| EXERCISE DETAILS |
Please count how many lines in the entries below contain the string "size", and reply with only that number.

══ LISTED RECORDS

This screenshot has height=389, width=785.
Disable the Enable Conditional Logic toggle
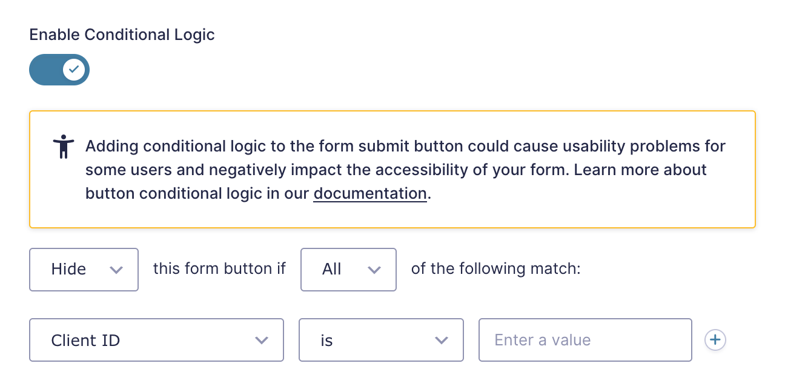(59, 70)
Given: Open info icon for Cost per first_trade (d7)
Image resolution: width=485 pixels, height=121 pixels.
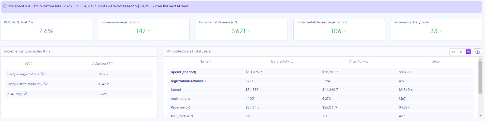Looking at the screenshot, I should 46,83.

════
══ LISTED RECORDS

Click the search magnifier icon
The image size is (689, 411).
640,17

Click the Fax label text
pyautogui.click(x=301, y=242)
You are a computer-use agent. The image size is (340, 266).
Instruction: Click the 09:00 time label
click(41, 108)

════

| THE REPLY |
2